# Help Please - premature ventricular



## karenk123 (Sep 10, 2010)

What would you code? Thanks

PROCEDURE:  Isuprel challenge. 

PRE-PROCEDURE DIAGNOSIS:  Symptomatic premature ventricular 
contractions. 

The patient was referred for a potential EP study and ablation should she 
have an increased amount of premature ventricular contractions. 
DESCRIPTION OF PROCEDURE:  The patient was observed on the table with 
a  
12-lead EKG.  She had a few premature ventricular contractions 
consistent with a left bundle branch inferior axis with the 
transition in lead V3 and no subsequent premature ventricular 
contractions.  Therefore Isuprel was given up to 10 mcg/minute.  
During Isuprel infusion and washout the patient had several different 
types of premature ventricular contraction morphology, but none of 
these appeared to be clinical. 

PLAN:  Given the above findings there is no need to continue with the 
procedure.  The best hope will be pace mapping.  However, even this 
treatment will yield only a  
50% success rate.  The clinical premature ventricular contraction 
appears on the left side, and therefore the risks of continuing the 
procedure probably outweigh the benefits.  We decided not to proceed. 

CONCLUSION:  There were a few isolated premature ventricular 
contractions noted before starting the case.  Despite the high dose 
of Isuprel infusion and with exercise the patient s premature 
ventricular contraction burden did not increase.  Therefore there did 
not appear to be a need to proceed with the procedure.  The patient 
will be prescribed a trial of Verapamil 120 mg a day.


----------



## theresa.dix@tennova.com (Sep 15, 2010)

*drug challenge*

There has been confusion over this senario. Not a clear cut answer but here are a couple of options. 
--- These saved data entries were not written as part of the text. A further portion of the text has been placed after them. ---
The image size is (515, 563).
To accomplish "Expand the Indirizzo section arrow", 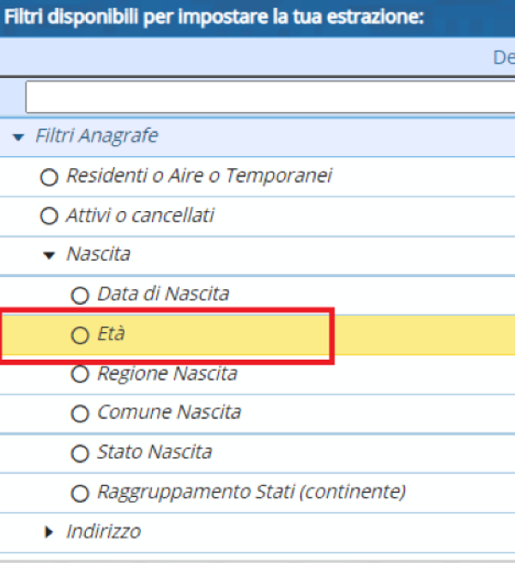I will 48,532.
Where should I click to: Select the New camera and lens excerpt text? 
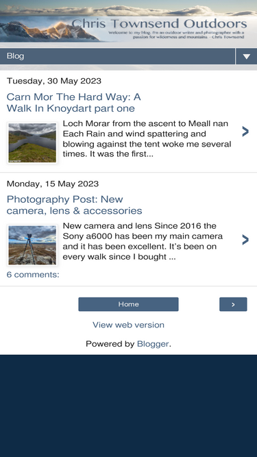pos(143,241)
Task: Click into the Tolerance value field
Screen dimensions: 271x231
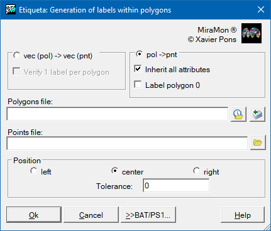Action: click(x=176, y=186)
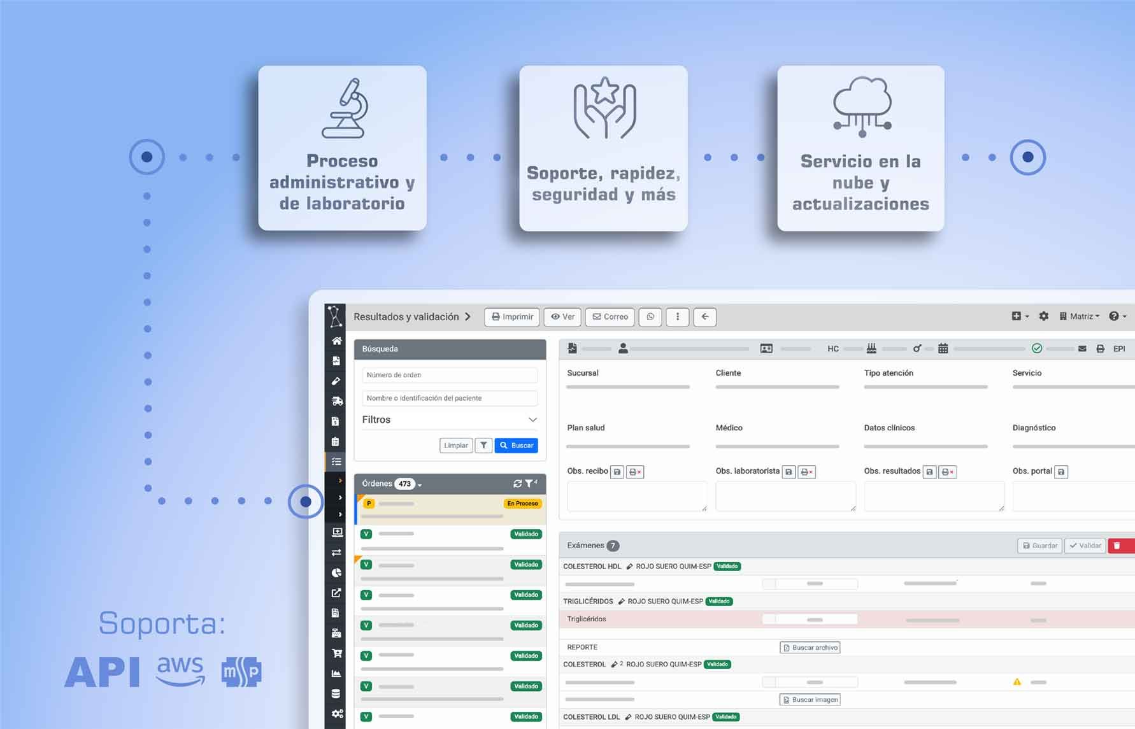This screenshot has height=729, width=1135.
Task: Click the test tube sidebar icon
Action: click(336, 381)
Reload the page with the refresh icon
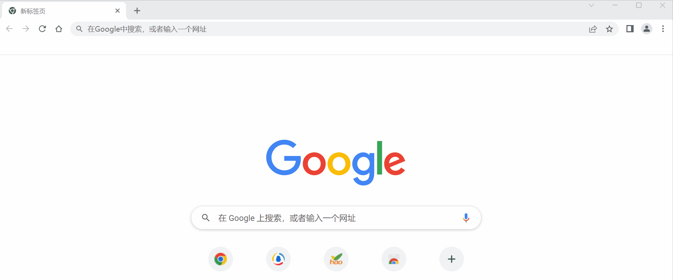673x280 pixels. tap(42, 29)
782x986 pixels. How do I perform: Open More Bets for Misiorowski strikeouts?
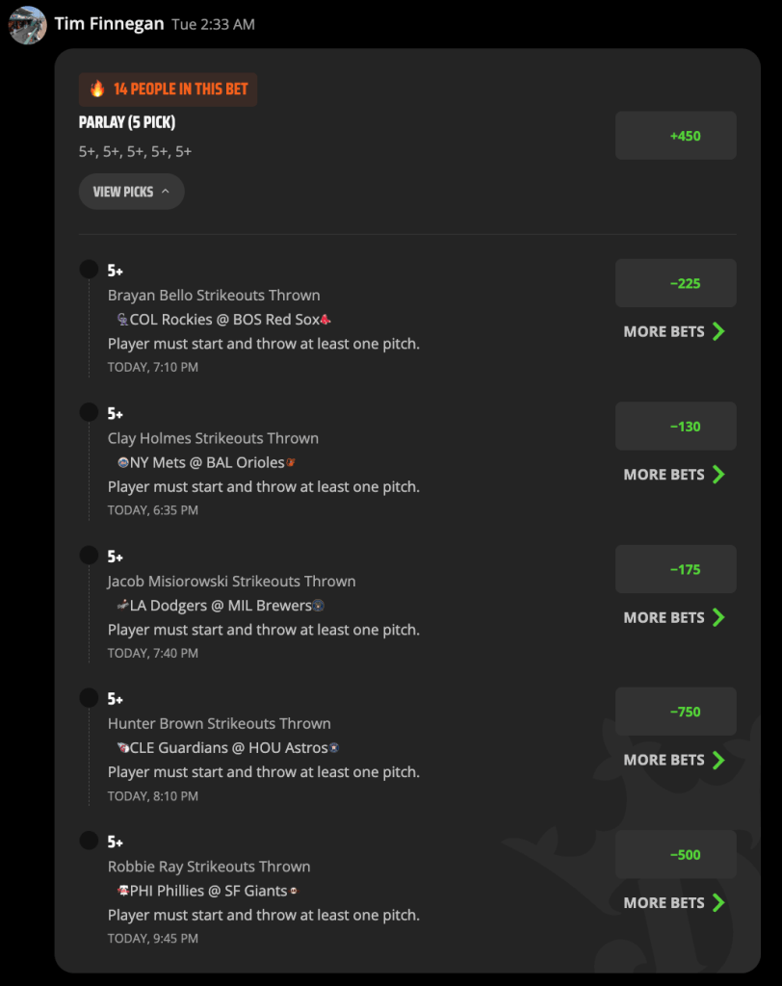pos(674,617)
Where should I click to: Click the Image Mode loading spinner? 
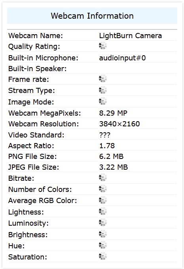[x=102, y=101]
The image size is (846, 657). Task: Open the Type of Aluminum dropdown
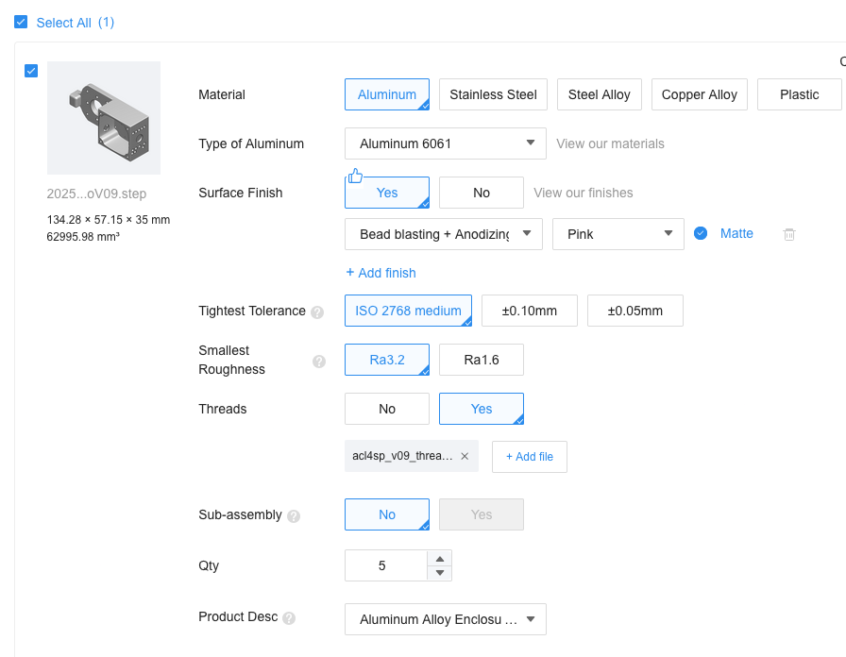445,143
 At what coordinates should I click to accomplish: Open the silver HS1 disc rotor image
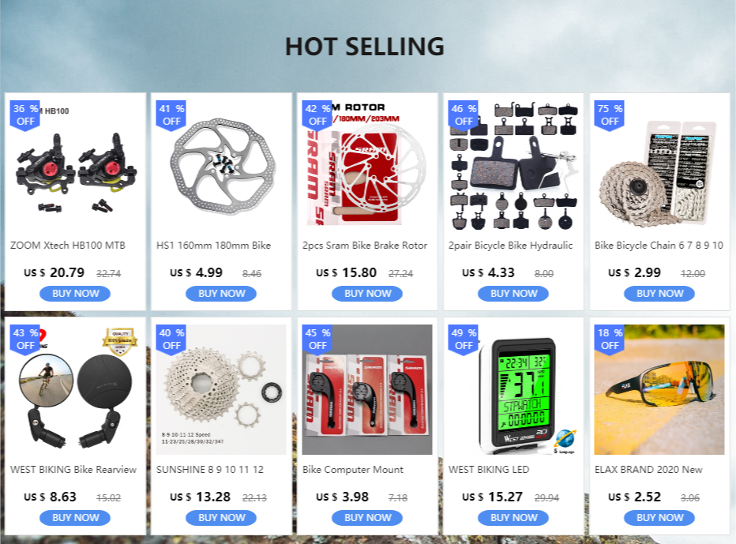pyautogui.click(x=221, y=165)
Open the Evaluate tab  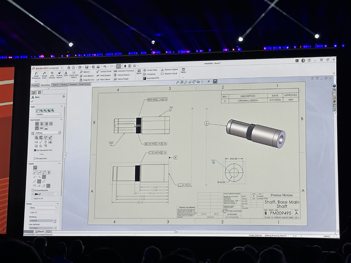[x=73, y=84]
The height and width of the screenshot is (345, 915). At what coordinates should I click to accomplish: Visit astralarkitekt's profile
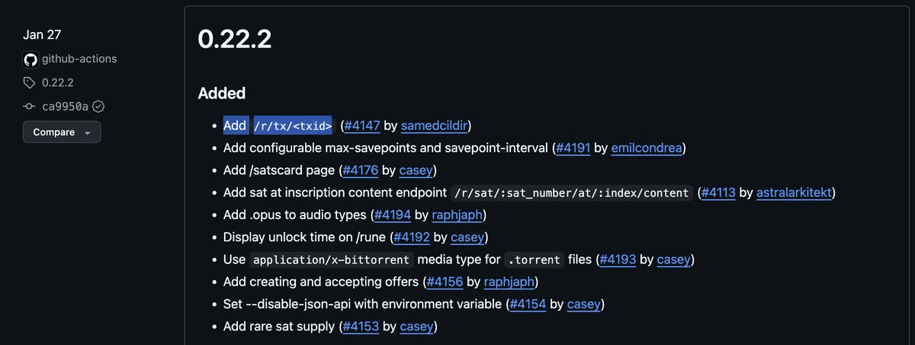tap(794, 193)
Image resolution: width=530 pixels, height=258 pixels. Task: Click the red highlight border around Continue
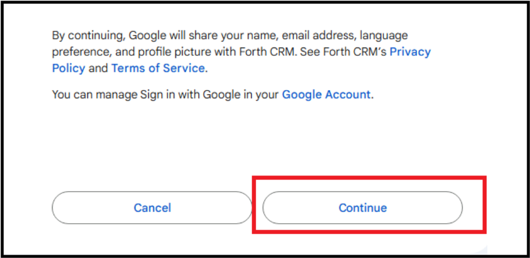click(x=369, y=178)
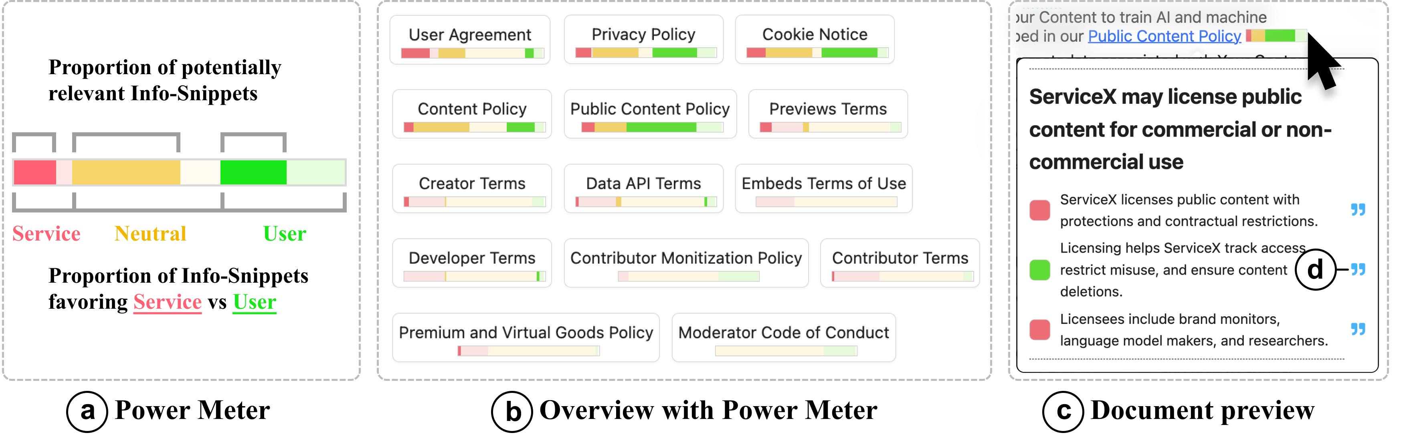The width and height of the screenshot is (1401, 439).
Task: Select the Content Policy card
Action: pos(472,114)
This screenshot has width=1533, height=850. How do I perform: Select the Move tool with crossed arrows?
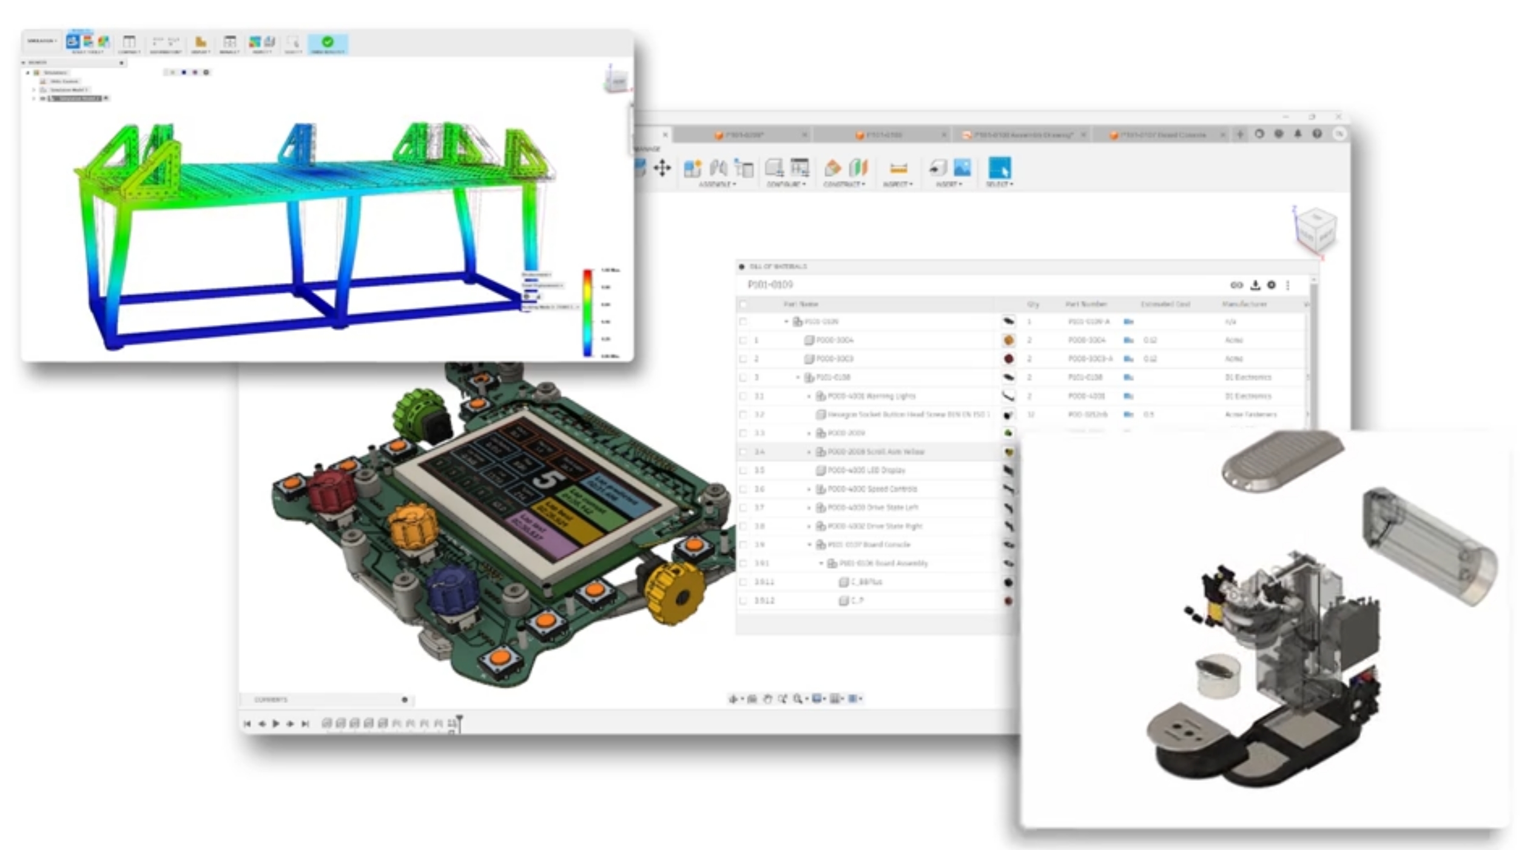tap(662, 168)
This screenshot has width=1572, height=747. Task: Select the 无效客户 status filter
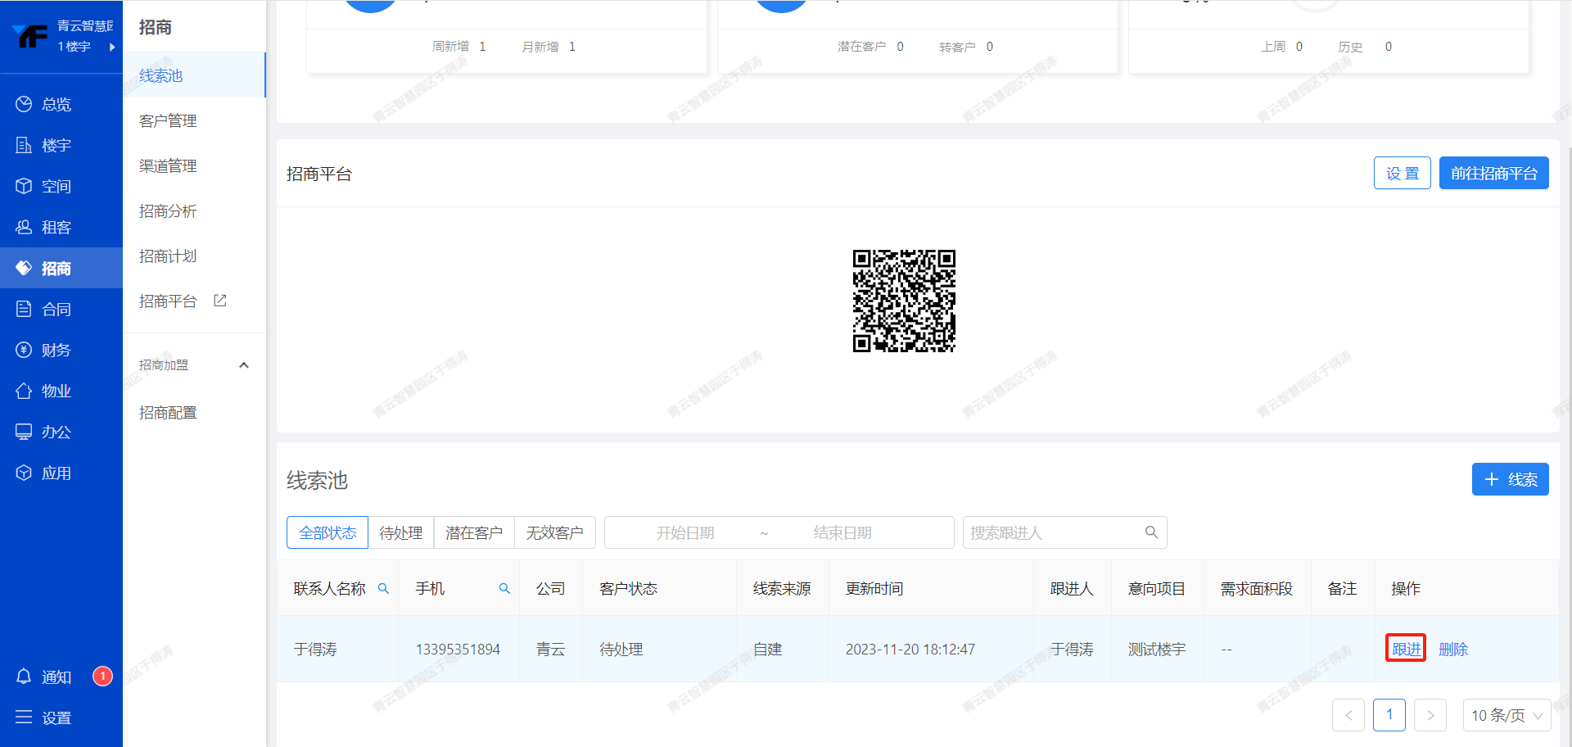click(554, 532)
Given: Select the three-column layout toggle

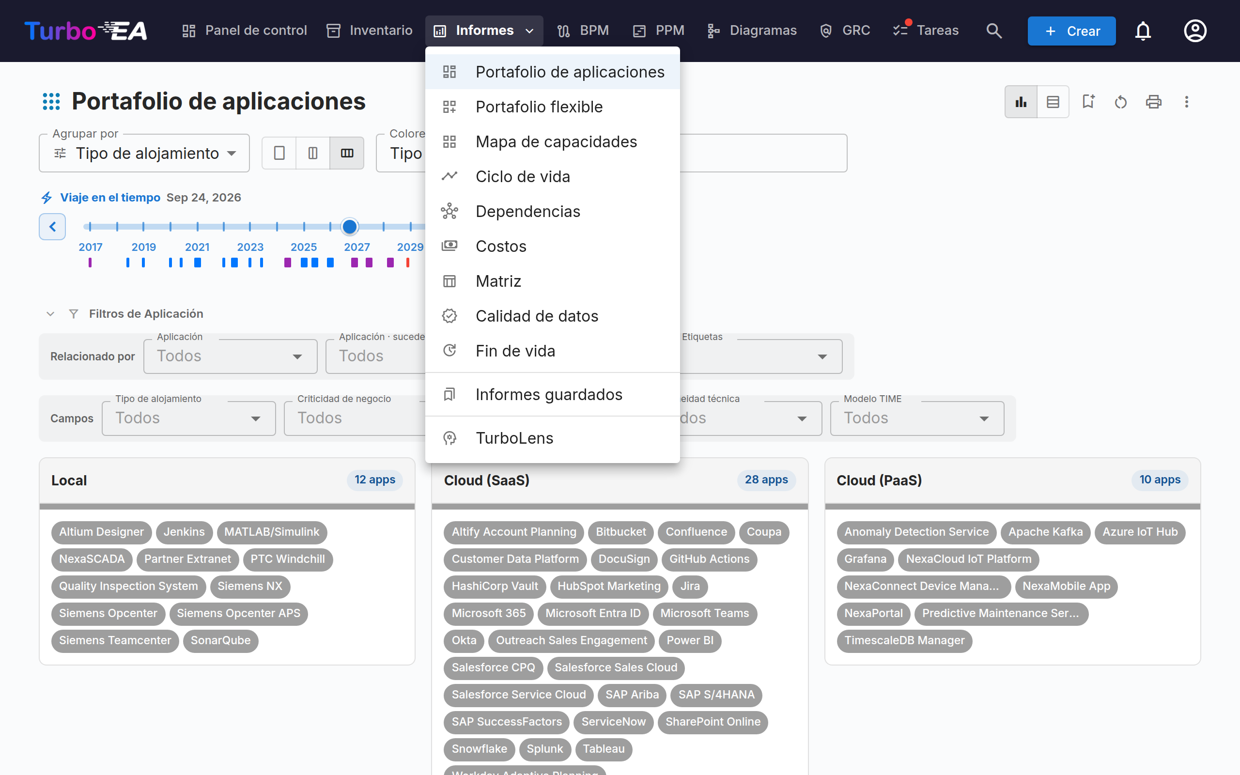Looking at the screenshot, I should pyautogui.click(x=347, y=153).
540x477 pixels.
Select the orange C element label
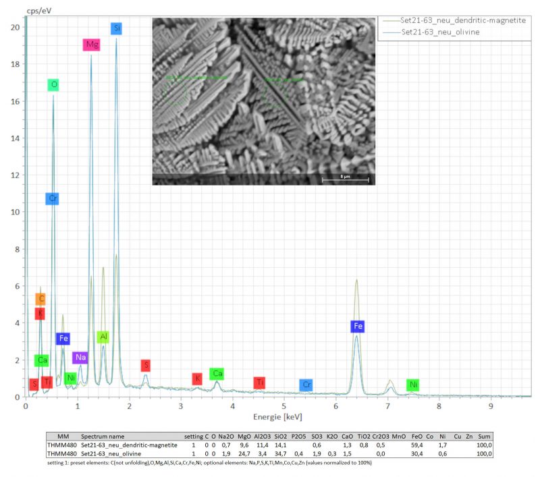41,299
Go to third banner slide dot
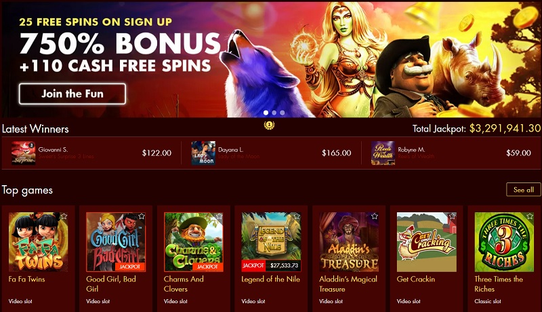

  A patient was prepped for an EP study and a 12-lead study showed (whatever) the decision was made to give IV isoprel. There are two coding options: Report the infusion,  or use code 93620 with a discontinued modifier (53/73). 

These are the only two ways i know to report this case. I would be interested to know how other coders would report this.

Thanks!


----------



## jtuominen (Sep 16, 2010)

I don't have any documentation on this-- but what about a 12 Lead EKG code 93005/93010 and what about an infusion code? 96365 maybe?

96365 Intravenous infusion, for therapy, prophylaxis, or diagnosis (specify substance or drug); initial, up to 1 hour


----------



## karenk123 (Sep 21, 2010)

Thanks no. 1


----------